*** Begin section ***

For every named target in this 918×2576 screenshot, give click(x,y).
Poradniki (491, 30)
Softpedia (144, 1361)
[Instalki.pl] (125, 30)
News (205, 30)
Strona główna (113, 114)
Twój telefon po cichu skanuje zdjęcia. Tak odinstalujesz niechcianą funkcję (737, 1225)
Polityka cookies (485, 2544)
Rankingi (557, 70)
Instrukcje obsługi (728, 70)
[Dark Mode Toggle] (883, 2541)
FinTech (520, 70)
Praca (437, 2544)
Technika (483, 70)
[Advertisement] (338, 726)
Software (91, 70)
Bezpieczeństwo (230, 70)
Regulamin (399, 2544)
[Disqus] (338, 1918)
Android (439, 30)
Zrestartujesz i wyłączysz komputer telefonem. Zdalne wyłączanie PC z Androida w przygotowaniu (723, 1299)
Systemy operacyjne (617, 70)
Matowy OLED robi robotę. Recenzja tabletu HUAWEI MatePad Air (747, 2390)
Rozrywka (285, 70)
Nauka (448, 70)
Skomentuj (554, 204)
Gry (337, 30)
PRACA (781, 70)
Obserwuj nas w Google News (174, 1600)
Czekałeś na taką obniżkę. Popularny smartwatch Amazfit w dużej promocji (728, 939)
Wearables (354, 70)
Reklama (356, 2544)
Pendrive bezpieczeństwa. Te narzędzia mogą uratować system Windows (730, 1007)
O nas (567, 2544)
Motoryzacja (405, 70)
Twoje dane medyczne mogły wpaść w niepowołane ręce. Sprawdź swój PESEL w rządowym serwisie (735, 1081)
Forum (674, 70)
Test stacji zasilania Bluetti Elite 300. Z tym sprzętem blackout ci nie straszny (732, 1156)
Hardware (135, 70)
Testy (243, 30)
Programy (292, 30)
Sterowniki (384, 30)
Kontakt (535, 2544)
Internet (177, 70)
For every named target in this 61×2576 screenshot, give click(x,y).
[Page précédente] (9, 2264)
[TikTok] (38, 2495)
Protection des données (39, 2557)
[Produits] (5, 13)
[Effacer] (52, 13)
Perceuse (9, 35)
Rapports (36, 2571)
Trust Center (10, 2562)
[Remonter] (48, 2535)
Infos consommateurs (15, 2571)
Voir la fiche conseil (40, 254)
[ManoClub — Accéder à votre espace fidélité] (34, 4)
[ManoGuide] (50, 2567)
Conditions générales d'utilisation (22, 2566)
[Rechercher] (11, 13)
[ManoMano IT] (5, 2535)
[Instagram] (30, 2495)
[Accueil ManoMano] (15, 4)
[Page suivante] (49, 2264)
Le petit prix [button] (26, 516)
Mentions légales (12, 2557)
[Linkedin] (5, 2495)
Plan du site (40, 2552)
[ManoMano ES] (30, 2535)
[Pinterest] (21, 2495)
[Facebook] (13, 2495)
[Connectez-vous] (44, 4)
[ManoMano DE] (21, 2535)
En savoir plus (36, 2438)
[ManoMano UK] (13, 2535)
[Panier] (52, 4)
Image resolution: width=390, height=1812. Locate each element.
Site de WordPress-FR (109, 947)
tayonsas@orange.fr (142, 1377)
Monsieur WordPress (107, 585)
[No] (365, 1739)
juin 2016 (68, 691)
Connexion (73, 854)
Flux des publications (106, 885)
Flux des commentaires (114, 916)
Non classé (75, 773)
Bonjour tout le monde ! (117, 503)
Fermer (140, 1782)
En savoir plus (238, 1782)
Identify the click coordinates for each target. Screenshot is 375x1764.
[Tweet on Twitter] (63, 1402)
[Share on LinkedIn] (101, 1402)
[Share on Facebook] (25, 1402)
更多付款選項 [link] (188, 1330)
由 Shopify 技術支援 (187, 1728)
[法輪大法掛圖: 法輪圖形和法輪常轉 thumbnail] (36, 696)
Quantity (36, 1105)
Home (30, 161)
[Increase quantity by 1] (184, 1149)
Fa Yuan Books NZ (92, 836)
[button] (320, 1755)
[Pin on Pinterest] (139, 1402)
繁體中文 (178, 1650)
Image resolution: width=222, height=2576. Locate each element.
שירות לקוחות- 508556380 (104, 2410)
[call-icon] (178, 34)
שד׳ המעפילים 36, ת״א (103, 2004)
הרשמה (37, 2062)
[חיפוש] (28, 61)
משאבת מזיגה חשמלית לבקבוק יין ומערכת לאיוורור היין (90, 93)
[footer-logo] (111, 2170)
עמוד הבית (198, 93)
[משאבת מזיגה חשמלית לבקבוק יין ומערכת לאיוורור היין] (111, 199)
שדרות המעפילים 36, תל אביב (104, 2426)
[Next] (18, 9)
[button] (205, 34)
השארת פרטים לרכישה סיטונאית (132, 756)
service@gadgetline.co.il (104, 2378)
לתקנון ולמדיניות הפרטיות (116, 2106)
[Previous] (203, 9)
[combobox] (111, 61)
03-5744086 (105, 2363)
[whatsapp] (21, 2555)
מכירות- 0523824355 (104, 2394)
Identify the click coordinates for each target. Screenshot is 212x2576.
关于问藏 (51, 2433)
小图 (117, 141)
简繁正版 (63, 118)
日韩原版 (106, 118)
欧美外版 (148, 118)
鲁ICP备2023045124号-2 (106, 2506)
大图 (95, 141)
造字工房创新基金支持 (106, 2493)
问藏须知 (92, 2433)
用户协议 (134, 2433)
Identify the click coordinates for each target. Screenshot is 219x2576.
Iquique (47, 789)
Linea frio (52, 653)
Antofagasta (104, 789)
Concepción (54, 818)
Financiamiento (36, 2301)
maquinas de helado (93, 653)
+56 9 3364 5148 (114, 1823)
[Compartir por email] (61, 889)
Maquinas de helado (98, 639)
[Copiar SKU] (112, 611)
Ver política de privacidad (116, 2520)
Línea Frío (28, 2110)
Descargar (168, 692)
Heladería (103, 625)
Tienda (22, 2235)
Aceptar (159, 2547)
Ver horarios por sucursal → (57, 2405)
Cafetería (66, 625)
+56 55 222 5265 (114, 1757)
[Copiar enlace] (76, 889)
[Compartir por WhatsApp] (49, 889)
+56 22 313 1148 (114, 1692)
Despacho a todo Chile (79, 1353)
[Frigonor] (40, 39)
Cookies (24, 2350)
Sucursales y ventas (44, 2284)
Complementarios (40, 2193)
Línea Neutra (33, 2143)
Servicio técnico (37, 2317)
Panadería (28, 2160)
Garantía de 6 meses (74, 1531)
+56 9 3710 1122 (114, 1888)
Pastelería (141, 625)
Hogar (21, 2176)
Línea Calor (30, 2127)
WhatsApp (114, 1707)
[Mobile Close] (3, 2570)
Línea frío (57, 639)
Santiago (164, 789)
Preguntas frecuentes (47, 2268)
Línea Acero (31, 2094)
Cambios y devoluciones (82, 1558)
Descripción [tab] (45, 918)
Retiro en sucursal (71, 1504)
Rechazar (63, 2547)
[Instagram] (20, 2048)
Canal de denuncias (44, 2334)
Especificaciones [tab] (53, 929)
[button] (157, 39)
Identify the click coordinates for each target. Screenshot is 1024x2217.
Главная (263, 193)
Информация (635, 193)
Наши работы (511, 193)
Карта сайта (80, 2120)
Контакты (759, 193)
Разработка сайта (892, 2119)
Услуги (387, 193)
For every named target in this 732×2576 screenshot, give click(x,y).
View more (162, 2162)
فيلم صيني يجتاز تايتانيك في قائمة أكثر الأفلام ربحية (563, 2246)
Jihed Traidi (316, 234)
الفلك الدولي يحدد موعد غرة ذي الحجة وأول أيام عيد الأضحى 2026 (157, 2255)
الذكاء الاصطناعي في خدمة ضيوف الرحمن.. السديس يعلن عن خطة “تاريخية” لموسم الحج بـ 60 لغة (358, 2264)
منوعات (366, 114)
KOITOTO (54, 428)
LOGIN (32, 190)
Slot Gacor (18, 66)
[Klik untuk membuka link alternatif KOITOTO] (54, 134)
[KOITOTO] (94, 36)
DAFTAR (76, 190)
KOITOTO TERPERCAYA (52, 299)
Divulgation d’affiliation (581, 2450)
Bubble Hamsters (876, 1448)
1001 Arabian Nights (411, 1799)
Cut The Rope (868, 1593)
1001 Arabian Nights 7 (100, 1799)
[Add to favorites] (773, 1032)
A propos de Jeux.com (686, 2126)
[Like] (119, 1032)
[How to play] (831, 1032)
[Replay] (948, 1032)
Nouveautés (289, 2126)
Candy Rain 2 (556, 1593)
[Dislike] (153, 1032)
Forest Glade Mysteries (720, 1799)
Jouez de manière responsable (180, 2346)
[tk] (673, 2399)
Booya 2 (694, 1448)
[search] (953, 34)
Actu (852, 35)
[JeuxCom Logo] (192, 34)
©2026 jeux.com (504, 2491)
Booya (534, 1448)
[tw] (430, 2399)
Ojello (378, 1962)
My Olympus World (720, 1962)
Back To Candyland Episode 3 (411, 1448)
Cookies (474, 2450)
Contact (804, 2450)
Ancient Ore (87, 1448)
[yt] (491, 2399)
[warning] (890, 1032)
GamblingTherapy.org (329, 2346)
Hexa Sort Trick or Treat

*** End section ***

▶ _Action item_: Quote the listing above from its first line to the line with "[Disqus] (338, 1918)", inclusive, and add nothing.

▶ _Result of this task_:
For every named target in this 918×2576 screenshot, give click(x,y).
Poradniki (491, 30)
Softpedia (144, 1361)
[Instalki.pl] (125, 30)
News (205, 30)
Strona główna (113, 114)
Twój telefon po cichu skanuje zdjęcia. Tak odinstalujesz niechcianą funkcję (737, 1225)
Polityka cookies (485, 2544)
Rankingi (557, 70)
Instrukcje obsługi (728, 70)
[Dark Mode Toggle] (883, 2541)
FinTech (520, 70)
Praca (437, 2544)
Technika (483, 70)
[Advertisement] (338, 726)
Software (91, 70)
Bezpieczeństwo (230, 70)
Regulamin (399, 2544)
[Disqus] (338, 1918)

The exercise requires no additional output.